Request: Edit the column on parliamentary questions below: reproduce it starting with "Thank God for" and going on through "the House’s time.", with "nightmares" replaced by "bad dreams".

Thank God for PQs: those wonderful little inventions that our members of parliament occasionally throw at each other to give the impression that they’re actually doing some work.
I must say, if ever I dreamed of becoming an MP (yes, I do suffer from nightmares occasionally) it would be for no other reason than to excogitate new and unlikelier parliamentary questions with which to waste the House’s time.
Things like: Would the honourable Minister kindly tell us how many litres of Angelik Caruana’s own blood were shed in tears by his statue of Our Lady in the period between 1992 and 2005? What is the precise distance a Malta-flagged fishing boat can travel on a gallon of diesel: more, or less than the half-mile that separates the Xemxija coast from the nearest tuna pen?
Or if all else fails, the old classic: how many MPs does it take to change an energy-saving light bulb? (To which the answer is: None, because the five free ones we were all promised before the election – light bulbs, not MPs – spectacularly failed to materialise.)
But just to be extremely generous with our existing 65... sorry, 73 MPs, it must also be remarked that sometimes, ever so occasionally, they will come up with a PQ which might conceivably serve some kind of purpose.
For instance: how many of you know that the entire hullabaloo over foreign language student accommodation – and the tax (not) paid thereon – originated as a devious little PQ by a certain Bartolo, Evarist, in 2006? Or that it was largely thanks to a PQ, accidentally planted by the PN’s future general secretary last week, that we now know exactly how useless our national resistance to divorce has really been? (Note: collateral damage, it seems, is not limited to Iraq).
As a rule, though, awkward questions such as these tend overwhelmingly to come from the party in Opposition, which has a vested interested in making life as difficult as possible for its equivalent across the floor. The party in Government, on the other hand, usually produces questions calculated to spare the minister concerned any serious embarrassment, while at the same time providing useful statistics for the media to collectively mistake for “news”.
So Nationalist MPs such as Jason Azzopardi will ask PQs of earth-shattering consequence, such as: Can the honourable minister say how many times the Upper Barrakka has been used as a wedding reception venue? (I kid you not: he asked this in 2005, and the answer was: “Two, and you weren’t invited to either...”)
But as I was saying, no matter how silly the question, the honourable minister in question has to at least try to answer it. Unless, that is, he happens to be the Prime Minister... in which case, he can simply turn around and say: “None of your business. Now sod off!”

Word and item position data:

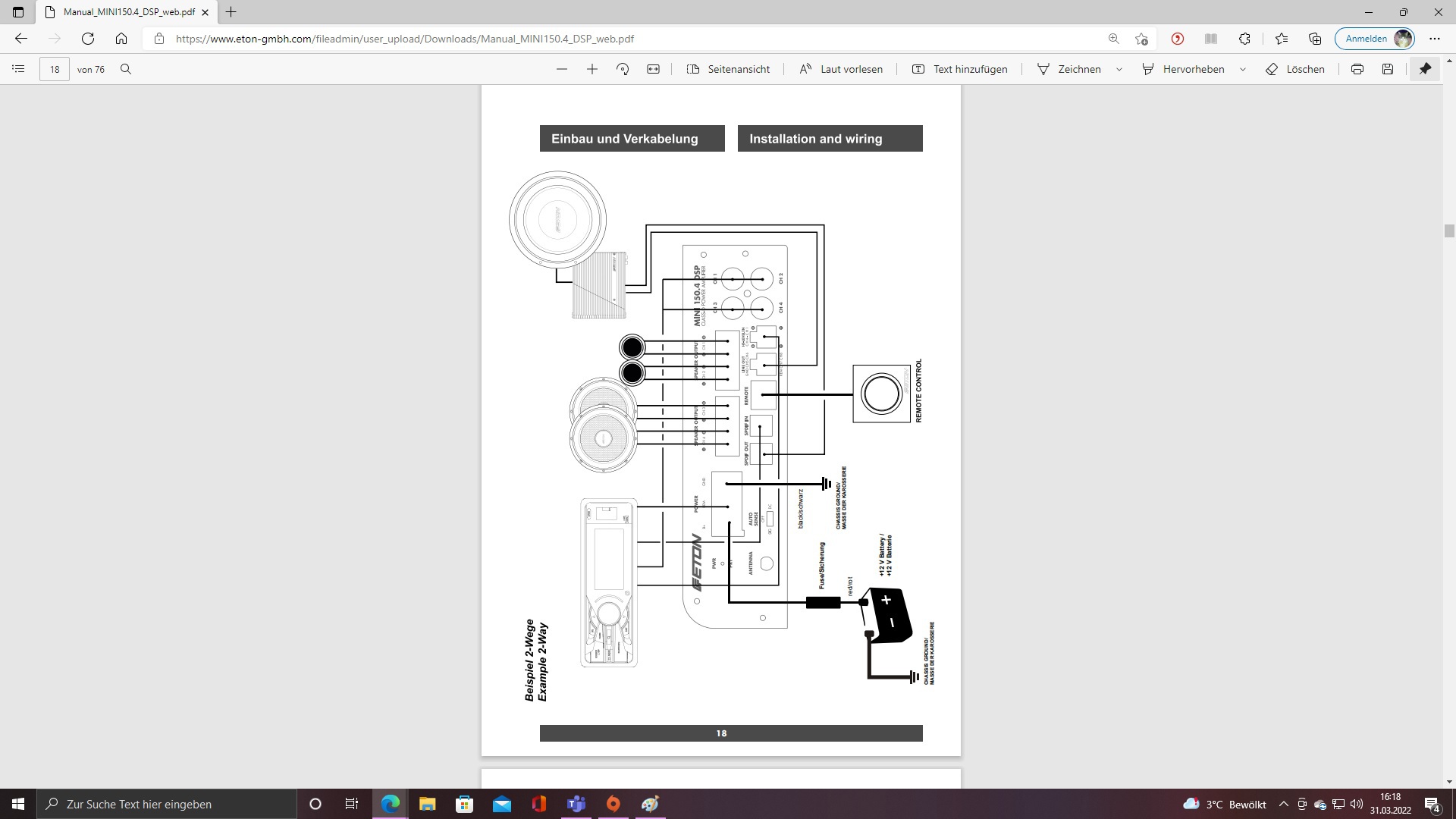The height and width of the screenshot is (819, 1456).
Task: Click the vertical scrollbar thumb
Action: click(x=1449, y=231)
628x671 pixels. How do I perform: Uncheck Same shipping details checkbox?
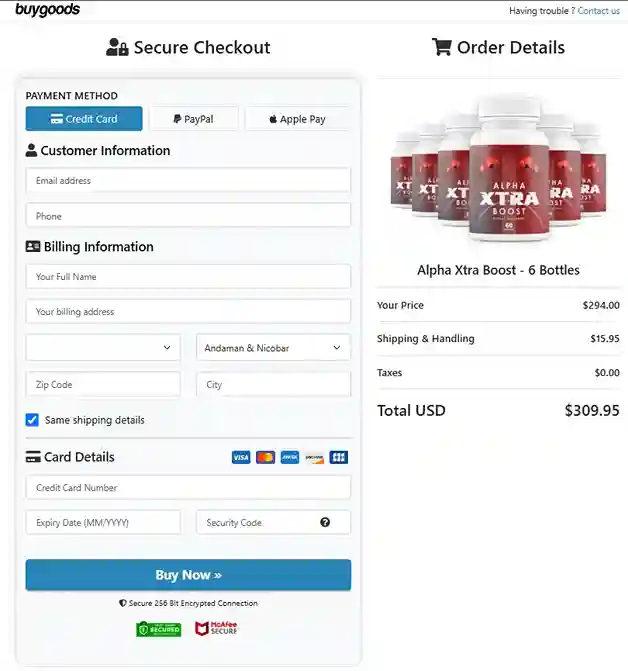pyautogui.click(x=32, y=420)
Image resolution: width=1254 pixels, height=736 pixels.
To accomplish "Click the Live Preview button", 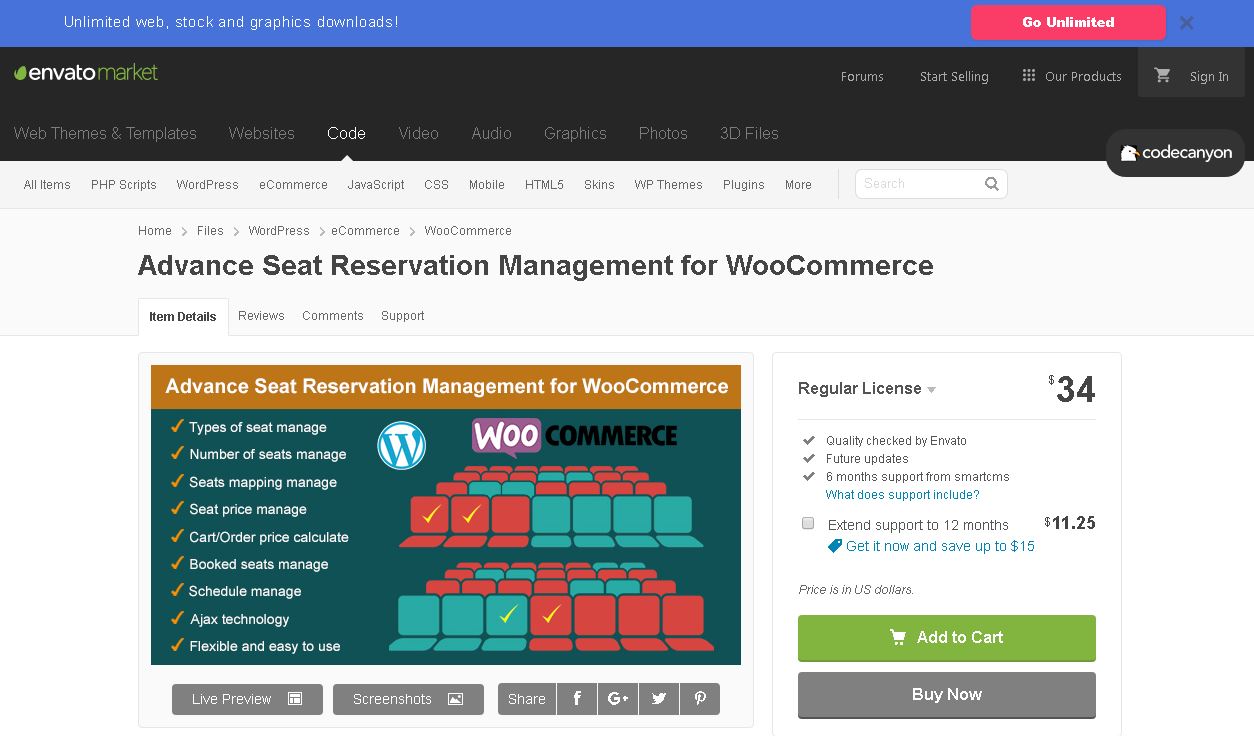I will (247, 699).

Problem solution:
Thank God for PQs: those wonderful little inventions that our members of parliament occasionally throw at each other to give the impression that they’re actually doing some work.
I must say, if ever I dreamed of becoming an MP (yes, I do suffer from bad dreams occasionally) it would be for no other reason than to excogitate new and unlikelier parliamentary questions with which to waste the House’s time.